The key to Lord Sumption’s reasoning is that the description should enable it to be made determinate who is and is not a defendant, even if that is not known at the time proceedings are issued. In particular, the description should make it possible to work out how the proceedings can be served on the defendants. That requires that the proceedings be brought to the attention of the defendants. That remains the case under the CPR as before. The term “service” is defined in the glossary to the Civil Procedure Rules as “steps required by rules of court to bring documents used in court proceedings to a person’s attention”, which applies equally to alternative service under CPR r.6.15. 

  • This can be done in the case of squatters, because they are identified by their location, and can be served by the proceedings being displayed sufficiently prominently on the land to bring them to their attention. In this case, what is expressly permitted in possession claims, under CPR r.55(6), should also work in injunction claims, though of course each set of circumstances will have to be considered on its own merits, as there is no express rule to rely upon. 
  • It can also be done in the case of protestors who are threatening to trespass, because they become defendants by doing the prohibited act, and the existence of the proceedings and any injunction made in those proceedings can often be brought to their attention by using the same websites and email addresses that they use to publicise their own campaigning. 

A recent example of the latter is Fitzwilliam Land Company v Cheesman & Others [2018] EWHC 3139 (QB), in which an interim, and then a final, injunction was obtained against hunt saboteurs. The interim injunction was obtained against certain named individuals, but also against:

 “Persons unknown entering or remaining without the consent of the claimant(s) on the land identified in the second schedule to the brief details of claim and not subject to public rights of way with a view to protesting against the Fitzwilliam (Milton) Hunt ("the Hunt") or otherwise obstructing the Hunt”.

 Service was effected by a combination of displaying copies of the proceedings around the perimeter of the large area of land owned by the claimants, and also by publicising them on various websites known to be used by and/or monitored by the saboteurs. By the time of the final hearing, all the named defendants had removed themselves from the proceedings in order to take advantage of an offer made by the Hunt not to pursue them for costs, and the final, permanent, injunction was made only against the described persons unknown. Anyone, including any of the former-named-defendants, who brings themselves within the description by protesting against the Hunt on the claimants’ land will be in breach of the injunction. This illustrates the importance, in practice, both of:

  •  using a sufficiently broad, but suitably precise, descriptive category, to enable the determinate identification of the intended defendants, which, in the case of trespass, will normally involve reference to the relevant land; and
  •  giving careful consideration to how service will be effected on all those falling within this category, so that the Court can be satisfied that appropriate steps have been taken to bring the proceedings to their attention.
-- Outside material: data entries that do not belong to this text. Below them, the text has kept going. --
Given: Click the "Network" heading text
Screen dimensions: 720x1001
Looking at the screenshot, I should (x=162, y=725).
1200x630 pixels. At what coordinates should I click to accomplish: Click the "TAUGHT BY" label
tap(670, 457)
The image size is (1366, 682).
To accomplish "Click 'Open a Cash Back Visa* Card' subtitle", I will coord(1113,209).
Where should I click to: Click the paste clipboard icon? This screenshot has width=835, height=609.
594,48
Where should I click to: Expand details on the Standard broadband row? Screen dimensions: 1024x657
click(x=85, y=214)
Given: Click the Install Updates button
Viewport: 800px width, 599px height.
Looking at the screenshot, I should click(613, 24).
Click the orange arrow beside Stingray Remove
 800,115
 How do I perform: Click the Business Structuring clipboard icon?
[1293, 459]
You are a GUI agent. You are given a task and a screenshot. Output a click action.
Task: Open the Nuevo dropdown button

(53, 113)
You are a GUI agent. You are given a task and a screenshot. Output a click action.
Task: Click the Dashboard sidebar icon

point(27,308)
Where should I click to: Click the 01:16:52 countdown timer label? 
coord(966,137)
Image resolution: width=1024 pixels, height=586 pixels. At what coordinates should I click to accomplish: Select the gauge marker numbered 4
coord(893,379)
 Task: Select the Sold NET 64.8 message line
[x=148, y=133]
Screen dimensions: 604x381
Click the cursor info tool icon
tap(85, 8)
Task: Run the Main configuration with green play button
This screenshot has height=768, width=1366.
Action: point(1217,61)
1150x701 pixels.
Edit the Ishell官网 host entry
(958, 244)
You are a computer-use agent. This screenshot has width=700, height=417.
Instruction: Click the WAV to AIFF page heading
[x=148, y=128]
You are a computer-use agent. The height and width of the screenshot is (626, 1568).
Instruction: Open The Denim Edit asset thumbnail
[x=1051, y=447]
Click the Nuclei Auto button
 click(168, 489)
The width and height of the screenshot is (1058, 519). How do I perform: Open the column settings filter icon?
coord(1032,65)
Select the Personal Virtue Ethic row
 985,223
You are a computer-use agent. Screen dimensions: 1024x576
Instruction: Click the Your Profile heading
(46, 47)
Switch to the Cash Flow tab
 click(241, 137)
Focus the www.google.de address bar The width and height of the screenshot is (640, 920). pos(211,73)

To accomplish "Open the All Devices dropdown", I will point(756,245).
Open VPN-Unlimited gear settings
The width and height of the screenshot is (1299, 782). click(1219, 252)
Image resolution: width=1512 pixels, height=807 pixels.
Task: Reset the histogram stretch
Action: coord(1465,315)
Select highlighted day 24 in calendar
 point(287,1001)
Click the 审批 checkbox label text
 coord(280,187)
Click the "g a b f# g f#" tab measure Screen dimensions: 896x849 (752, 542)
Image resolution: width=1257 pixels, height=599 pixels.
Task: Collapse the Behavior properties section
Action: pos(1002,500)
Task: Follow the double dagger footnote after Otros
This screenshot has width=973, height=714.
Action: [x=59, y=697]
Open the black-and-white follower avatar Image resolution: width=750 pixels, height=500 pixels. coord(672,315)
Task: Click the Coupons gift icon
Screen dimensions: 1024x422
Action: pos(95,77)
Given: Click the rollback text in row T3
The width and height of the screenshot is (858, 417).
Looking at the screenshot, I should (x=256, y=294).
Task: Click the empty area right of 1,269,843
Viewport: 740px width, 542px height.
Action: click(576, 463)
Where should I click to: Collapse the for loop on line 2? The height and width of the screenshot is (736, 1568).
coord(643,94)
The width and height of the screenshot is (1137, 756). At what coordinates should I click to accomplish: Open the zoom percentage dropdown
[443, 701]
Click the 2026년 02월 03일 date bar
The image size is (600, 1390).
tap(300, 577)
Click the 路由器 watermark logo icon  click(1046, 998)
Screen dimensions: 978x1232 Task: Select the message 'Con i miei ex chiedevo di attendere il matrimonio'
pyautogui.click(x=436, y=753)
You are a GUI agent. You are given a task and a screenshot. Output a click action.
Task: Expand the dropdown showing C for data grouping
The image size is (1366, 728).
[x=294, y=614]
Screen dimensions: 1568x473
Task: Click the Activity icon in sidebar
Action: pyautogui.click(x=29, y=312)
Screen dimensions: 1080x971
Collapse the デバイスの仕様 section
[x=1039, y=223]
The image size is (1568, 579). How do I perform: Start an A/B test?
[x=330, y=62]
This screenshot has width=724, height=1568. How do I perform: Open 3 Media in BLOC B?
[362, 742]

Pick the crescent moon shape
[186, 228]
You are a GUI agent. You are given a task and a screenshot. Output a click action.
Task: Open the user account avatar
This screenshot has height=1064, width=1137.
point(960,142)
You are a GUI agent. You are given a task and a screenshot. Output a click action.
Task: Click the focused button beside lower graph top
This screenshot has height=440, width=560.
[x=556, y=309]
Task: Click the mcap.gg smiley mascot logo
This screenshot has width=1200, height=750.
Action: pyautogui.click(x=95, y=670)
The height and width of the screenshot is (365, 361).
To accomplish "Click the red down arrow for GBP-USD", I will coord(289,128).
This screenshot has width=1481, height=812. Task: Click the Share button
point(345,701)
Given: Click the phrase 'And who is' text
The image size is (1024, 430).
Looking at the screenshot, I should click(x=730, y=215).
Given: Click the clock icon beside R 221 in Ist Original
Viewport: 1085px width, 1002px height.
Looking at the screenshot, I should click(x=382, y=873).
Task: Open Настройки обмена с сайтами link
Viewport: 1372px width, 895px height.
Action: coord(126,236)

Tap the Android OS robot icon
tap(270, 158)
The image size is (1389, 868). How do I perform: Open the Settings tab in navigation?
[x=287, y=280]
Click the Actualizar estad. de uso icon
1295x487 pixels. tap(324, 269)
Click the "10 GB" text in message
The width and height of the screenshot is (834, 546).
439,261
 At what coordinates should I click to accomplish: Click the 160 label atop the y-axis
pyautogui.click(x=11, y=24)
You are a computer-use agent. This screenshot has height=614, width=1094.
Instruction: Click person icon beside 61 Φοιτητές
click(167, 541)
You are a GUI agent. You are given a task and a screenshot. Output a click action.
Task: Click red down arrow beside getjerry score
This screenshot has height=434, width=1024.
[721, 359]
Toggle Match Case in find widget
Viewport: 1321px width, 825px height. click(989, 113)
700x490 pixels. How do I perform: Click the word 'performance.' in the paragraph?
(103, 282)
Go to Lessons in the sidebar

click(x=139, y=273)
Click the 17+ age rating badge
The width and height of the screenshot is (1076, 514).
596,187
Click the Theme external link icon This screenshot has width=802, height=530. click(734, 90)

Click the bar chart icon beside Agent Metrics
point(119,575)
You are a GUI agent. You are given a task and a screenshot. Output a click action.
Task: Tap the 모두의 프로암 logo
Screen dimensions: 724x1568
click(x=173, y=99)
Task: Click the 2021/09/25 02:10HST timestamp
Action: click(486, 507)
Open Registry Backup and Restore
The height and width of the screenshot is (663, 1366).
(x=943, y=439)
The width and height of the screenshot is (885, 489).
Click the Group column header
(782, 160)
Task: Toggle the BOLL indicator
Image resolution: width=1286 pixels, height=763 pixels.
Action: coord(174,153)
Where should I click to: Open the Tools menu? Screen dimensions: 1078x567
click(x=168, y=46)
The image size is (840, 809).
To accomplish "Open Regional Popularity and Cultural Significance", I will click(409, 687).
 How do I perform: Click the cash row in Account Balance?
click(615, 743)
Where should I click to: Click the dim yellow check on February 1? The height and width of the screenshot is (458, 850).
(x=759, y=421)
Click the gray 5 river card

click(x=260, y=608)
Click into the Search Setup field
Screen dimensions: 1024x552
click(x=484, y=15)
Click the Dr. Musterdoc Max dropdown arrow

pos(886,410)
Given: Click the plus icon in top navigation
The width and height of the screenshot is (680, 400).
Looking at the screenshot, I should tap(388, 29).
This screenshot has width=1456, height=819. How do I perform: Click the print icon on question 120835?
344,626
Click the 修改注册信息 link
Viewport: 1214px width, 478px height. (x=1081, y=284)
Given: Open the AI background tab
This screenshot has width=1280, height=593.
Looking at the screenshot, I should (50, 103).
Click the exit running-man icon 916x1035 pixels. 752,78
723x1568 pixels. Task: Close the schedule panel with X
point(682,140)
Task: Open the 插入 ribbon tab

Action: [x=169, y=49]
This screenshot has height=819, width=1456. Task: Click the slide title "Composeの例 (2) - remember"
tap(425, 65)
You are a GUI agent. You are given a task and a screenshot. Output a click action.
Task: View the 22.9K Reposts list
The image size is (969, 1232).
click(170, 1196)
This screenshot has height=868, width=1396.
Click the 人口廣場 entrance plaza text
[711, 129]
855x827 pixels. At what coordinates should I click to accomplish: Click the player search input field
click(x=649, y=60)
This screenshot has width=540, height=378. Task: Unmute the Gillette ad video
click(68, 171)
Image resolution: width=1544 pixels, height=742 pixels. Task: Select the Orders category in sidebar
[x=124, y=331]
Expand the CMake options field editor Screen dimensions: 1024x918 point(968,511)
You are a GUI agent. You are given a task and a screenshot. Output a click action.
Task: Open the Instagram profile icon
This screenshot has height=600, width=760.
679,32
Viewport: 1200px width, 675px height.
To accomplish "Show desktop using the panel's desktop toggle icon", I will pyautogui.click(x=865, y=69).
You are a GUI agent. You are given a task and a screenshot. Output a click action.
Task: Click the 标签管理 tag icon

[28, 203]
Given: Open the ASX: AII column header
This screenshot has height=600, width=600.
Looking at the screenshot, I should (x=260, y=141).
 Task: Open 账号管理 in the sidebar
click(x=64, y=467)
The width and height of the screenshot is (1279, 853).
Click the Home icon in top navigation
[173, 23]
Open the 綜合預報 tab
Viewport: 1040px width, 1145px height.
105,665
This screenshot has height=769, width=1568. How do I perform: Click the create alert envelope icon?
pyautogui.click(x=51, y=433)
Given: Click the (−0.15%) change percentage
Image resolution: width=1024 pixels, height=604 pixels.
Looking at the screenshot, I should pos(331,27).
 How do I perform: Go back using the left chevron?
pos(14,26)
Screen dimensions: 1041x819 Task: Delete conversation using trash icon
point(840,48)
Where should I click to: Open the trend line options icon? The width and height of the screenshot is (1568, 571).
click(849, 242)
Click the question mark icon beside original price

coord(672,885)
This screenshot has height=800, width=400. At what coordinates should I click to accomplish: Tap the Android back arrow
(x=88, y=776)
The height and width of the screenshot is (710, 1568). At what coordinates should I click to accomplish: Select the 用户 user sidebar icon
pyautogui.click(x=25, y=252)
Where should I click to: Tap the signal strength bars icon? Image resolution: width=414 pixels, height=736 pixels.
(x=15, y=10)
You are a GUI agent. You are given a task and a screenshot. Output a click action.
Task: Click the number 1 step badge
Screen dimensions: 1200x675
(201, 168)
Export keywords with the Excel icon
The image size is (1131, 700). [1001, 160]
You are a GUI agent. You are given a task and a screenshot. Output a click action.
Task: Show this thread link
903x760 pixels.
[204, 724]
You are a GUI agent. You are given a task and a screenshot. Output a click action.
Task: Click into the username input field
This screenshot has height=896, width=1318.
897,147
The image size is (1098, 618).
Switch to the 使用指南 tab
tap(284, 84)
These two factors of course interact, and the important lesson of Cameron (Respondent) v Liverpool Victoria Insurance for property lawyers is that this is no accident. It is because the proceedings can be brought to the attention of the described category of persons that the claim against them can count as properly constituted, even if some or all of them only become defendants, and subject to the injunction made in those proceedings, by the very act of breaching the injunction.